Every line in the records below between the one holding "Task: Click the" and the one holding "The height and", inclusive, is to be set down exactly; all other lines are to be left out.

» **PROVIDED ENTRIES**
○ ○ ○ ○

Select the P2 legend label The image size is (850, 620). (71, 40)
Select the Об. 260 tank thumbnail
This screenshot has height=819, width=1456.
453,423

○ ○ ○ ○

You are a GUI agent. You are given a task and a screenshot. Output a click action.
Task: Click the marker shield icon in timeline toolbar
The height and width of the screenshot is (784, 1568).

○ ○ ○ ○

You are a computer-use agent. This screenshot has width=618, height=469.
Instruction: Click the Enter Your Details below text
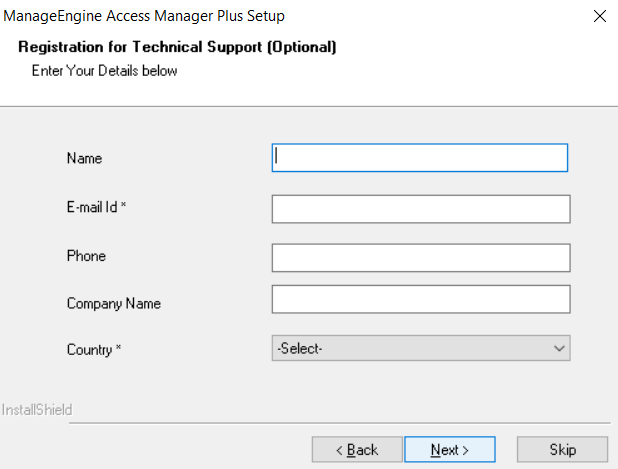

○ ○ ○ ○

» **RESPONSE TO THIS TASK**
Task: Click the marker shield icon in timeline toolbar
The height and width of the screenshot is (784, 1568).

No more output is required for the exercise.